Target Price Lowered from 400,000 Won to 360,000 Won
On the 7th, IBK Investment & Securities downgraded the target price of CJ CheilJedang from 400,000 KRW to 360,000 KRW, citing slow recovery in investor sentiment due to prolonged consumer contraction. The investment rating was maintained as 'Buy.'
Kim Taehyun, a researcher at IBK Investment & Securities, stated, "This year's sales are expected to increase by 4.6% year-on-year to 30.7114 trillion KRW, and operating profit is projected to rise by 13.1% to 1.7516 trillion KRW. The expectation of improved profitability supports maintaining the buy rating." He added, "However, reflecting the lowered sector valuation due to domestic consumption slowdown, we adjusted the target price-to-earnings ratio (PER) from 12.8 times to 10.9 times, resulting in a downward revision of the target price."
CJ CheilJedang's fourth-quarter results last year are expected to fall short of market expectations. Researcher Kim said, "Consolidated sales for the fourth quarter are estimated to increase by 2.9% year-on-year to 7.5011 trillion KRW, and operating profit is expected to rise by 24.9% to 372.6 billion KRW, but operating profit will likely fall short of the consensus estimate of 394.5 billion KRW."

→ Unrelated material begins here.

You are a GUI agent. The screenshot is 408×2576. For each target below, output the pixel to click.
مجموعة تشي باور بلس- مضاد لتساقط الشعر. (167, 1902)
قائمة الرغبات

By segment, food sales are projected to increase by 3.3% to 2.8592 trillion KRW, with operating profit rising by 6.4% to 153 billion KRW. Kim explained, "Although domestic consumption contraction continued, domestic sales are expected to improve by 4.3% due to the resumption of direct transactions with Coupang and early sales of Lunar New Year gift sets." He added, "Overseas food sales are expected to grow by 2.4%, with modest growth in U.S. sales due to profitability-focused operations and continued decline in Chinese sales. On the other hand, as the inventory adjustment of Micho concludes, sales in Japan are improving, and Europe and Australia are expected to remain solid by increasing mainstream store entries."
Bio sales and operating profit are forecasted at 1.086 trillion KRW and 61.9 billion KRW, respectively, representing increases of 4.6% and 9.0% year-on-year. Kim said, "Although the improvement in lysine performance is not significant and competition in tryptophan has intensified, the poor performance last year acts as a base effect, enabling profitability improvement." He added, "The F&C segment will inevitably see a sales decline due to reduced feed sales volume, but operating profit is expected to turn positive by 10.5 billion KRW, driven by steady pork prices in Vietnam and broiler prices in Indonesia."